Accelerating Policy Gradient by Estimating Value Function from Prior Computation in Deep Reinforcement Learning
Md Masudur Rahman, Yexiang Xue

TL;DR
This paper proposes a method to improve sample efficiency in policy gradient reinforcement learning by leveraging prior computed value functions, combining them with learned estimates to reduce variance and accelerate training.
Contribution
It introduces a novel approach to incorporate prior value estimates into policy gradient methods, enhancing sample efficiency and performance in reinforcement learning tasks.
Findings
Prior value estimates improve sample efficiency.
Combining prior and learned value functions reduces gradient variance.
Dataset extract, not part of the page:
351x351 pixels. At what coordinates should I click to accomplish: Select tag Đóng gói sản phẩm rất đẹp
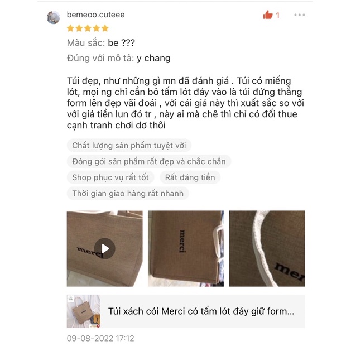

Method outperforms baseline in multiple RL environments.
Abstract
This paper investigates the use of prior computation to estimate the value function to improve sample efficiency in on-policy policy gradient methods in reinforcement learning. Our approach is to estimate the value function from prior computations, such as from the Q-network learned in DQN or the value function trained for different but related environments. In particular, we learn a new value function for the target task while combining it with a value estimate from the prior computation. Finally, the resulting value function is used as a baseline in the policy gradient method. This use of a baseline has the theoretical property of reducing variance in gradient computation and thus improving sample efficiency. The experiments show the successful use of prior value estimates in various settings and improved sample efficiency in several tasks.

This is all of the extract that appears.